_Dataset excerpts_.
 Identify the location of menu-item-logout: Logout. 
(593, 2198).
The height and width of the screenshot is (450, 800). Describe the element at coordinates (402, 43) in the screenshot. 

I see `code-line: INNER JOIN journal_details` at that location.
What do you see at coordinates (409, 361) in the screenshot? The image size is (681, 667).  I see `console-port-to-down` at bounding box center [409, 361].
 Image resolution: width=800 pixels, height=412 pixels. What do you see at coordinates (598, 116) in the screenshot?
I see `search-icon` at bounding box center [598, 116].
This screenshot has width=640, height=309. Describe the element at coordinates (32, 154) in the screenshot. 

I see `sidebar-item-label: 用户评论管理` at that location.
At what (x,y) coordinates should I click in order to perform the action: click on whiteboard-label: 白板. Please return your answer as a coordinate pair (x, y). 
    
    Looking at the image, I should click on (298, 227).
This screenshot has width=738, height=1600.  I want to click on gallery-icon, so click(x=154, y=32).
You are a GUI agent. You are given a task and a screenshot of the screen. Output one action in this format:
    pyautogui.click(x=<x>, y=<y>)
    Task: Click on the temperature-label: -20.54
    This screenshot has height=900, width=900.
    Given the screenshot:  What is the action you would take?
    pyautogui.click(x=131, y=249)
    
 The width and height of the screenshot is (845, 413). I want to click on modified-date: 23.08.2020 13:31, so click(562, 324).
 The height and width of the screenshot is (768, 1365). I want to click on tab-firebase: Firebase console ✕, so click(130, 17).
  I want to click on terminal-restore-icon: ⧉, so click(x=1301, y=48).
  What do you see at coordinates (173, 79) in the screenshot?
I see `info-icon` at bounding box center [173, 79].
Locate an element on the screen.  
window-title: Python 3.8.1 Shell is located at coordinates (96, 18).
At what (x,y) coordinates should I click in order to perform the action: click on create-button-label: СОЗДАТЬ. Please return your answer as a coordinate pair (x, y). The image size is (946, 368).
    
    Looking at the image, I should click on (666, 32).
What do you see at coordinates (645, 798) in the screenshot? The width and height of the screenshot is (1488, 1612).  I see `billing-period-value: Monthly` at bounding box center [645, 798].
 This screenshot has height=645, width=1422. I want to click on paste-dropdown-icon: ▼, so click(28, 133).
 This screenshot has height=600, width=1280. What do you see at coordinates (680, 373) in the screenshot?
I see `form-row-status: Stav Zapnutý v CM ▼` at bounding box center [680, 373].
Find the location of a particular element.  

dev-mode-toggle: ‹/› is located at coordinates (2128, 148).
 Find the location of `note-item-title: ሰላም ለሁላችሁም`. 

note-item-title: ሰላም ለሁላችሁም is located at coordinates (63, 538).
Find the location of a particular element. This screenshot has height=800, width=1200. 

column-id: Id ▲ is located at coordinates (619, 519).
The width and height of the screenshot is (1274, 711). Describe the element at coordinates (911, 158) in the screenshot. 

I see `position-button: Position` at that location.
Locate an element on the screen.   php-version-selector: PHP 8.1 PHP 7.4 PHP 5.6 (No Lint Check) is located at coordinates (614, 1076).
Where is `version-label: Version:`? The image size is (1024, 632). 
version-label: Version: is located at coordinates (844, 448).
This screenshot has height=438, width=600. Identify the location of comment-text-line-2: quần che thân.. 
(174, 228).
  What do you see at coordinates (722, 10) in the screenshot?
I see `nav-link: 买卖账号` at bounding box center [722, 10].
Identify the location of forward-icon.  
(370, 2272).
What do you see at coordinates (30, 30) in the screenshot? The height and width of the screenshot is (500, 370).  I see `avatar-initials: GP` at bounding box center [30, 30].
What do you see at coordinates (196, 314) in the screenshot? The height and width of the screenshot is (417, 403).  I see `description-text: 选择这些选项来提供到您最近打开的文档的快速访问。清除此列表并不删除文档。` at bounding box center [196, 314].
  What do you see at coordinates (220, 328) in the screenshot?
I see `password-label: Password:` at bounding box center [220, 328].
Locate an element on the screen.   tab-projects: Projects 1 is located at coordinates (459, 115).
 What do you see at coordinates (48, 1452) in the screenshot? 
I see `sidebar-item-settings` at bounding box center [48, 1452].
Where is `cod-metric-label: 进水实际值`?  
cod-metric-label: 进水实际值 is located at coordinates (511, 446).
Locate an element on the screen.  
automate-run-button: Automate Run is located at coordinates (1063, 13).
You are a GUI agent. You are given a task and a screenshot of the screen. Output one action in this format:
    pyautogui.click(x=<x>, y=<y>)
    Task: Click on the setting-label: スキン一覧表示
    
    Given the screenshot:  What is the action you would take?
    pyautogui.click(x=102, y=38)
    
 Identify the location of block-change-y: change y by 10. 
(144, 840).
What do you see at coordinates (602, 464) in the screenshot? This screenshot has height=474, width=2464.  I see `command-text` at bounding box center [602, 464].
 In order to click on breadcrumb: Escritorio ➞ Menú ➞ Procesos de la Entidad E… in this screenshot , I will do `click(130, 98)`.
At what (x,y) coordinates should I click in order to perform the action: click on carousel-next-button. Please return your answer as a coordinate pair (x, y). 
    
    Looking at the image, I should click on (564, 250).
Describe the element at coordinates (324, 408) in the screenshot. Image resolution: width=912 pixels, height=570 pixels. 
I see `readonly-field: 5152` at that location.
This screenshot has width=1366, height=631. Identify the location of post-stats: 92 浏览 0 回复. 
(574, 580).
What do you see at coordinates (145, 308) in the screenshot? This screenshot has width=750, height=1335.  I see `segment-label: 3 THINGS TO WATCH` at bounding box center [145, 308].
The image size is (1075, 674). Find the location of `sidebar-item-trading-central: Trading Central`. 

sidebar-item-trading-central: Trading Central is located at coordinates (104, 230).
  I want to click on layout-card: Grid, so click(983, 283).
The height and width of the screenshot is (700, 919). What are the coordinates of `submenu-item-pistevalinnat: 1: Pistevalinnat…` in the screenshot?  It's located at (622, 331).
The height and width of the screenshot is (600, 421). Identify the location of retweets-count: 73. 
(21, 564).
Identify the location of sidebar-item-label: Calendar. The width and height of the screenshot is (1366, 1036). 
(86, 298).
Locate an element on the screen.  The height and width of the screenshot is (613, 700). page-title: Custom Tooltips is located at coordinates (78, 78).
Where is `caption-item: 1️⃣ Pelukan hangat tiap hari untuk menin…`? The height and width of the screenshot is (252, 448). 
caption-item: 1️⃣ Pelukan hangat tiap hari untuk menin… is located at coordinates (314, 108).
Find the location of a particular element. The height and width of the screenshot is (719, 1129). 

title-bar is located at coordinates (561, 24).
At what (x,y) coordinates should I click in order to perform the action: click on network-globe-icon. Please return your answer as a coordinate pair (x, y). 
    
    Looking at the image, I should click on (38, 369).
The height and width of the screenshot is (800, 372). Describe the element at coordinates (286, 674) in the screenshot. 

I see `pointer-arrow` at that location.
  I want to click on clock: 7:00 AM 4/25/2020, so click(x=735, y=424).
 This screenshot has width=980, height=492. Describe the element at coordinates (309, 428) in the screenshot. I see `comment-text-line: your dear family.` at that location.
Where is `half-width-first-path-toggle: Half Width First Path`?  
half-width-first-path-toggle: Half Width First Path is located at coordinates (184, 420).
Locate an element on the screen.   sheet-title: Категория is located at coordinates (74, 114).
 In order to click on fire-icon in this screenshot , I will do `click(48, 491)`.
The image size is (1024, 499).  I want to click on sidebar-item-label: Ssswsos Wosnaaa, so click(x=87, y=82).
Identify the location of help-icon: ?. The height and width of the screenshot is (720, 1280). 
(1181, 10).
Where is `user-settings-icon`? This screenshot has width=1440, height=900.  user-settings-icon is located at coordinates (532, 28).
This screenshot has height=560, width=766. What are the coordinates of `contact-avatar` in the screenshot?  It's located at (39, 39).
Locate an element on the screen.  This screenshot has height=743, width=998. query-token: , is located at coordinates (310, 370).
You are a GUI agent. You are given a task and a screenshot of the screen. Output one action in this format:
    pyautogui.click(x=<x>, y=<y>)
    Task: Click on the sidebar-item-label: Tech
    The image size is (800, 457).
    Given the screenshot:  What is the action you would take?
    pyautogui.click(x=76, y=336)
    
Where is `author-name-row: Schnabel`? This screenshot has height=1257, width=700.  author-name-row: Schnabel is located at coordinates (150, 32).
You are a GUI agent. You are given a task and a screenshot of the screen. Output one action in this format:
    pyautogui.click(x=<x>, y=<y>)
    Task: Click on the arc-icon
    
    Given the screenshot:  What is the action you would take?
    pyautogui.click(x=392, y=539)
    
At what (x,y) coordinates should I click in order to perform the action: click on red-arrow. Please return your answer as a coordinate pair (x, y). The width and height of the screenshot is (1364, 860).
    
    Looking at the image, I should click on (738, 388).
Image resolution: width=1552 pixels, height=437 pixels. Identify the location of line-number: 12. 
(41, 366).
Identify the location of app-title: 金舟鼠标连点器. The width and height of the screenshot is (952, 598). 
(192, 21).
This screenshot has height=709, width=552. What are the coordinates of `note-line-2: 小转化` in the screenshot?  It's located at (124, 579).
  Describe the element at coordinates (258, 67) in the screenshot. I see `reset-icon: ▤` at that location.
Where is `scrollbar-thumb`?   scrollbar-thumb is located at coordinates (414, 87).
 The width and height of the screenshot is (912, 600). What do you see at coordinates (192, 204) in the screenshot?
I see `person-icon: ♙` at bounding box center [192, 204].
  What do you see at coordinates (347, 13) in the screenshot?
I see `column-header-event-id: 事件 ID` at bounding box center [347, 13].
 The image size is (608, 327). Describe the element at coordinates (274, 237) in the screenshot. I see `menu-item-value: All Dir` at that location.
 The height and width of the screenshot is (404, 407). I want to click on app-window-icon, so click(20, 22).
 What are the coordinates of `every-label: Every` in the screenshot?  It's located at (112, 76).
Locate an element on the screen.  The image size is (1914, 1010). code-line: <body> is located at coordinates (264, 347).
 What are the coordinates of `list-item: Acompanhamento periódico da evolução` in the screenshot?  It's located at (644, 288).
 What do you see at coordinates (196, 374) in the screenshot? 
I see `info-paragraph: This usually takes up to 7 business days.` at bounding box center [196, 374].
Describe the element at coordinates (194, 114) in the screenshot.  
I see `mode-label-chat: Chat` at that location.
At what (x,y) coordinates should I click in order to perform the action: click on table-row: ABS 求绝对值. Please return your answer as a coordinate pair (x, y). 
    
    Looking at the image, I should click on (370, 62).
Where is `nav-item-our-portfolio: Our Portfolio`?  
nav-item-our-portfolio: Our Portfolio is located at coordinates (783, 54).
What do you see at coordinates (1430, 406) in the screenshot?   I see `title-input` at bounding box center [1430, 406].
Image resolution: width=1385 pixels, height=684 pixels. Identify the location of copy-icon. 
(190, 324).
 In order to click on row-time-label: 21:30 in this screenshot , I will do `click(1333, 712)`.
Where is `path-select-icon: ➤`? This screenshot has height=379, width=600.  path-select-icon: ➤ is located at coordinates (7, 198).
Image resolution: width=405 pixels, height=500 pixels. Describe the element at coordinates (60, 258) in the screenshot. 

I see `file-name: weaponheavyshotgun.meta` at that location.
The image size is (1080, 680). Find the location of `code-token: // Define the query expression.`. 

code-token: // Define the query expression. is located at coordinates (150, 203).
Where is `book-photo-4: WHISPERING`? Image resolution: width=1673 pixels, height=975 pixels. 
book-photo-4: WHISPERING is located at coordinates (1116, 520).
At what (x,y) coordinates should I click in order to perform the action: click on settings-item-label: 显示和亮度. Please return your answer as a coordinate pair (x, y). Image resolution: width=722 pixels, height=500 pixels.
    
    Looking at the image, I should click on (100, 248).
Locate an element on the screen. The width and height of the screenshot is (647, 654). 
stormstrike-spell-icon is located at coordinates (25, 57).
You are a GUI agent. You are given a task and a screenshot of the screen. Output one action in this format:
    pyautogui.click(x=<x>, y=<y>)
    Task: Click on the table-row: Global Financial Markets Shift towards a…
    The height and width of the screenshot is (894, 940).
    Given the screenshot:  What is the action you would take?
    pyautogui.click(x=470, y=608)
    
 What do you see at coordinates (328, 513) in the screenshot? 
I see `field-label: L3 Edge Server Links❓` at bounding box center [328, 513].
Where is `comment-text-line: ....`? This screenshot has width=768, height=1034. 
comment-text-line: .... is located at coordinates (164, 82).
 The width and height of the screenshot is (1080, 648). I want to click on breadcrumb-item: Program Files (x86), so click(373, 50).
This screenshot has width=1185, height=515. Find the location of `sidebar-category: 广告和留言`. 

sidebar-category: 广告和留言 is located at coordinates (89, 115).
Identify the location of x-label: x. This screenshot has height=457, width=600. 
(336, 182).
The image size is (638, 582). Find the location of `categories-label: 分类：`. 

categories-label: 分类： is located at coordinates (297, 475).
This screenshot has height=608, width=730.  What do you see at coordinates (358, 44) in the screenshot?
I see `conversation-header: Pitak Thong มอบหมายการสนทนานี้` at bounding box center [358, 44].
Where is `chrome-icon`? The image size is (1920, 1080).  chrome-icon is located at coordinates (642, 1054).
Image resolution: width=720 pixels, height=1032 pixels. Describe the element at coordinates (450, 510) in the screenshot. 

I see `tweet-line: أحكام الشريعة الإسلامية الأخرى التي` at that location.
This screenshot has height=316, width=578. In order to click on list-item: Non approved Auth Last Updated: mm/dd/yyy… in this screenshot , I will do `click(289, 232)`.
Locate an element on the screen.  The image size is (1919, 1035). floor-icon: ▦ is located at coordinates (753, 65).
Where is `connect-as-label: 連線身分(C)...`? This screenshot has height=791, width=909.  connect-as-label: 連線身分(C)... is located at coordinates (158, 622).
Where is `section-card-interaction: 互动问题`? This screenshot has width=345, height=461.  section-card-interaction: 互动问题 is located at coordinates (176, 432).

_Your objective_.
Please repeat the part of the items that opens with the line containing "What do you see at coordinates (602, 464)" and closes with the line containing "In order to click on breadcrumb: Escritorio", with both of those lines included.

_Response_.
What do you see at coordinates (602, 464) in the screenshot? This screenshot has height=474, width=2464.  I see `command-text` at bounding box center [602, 464].
 In order to click on breadcrumb: Escritorio ➞ Menú ➞ Procesos de la Entidad E… in this screenshot , I will do `click(130, 98)`.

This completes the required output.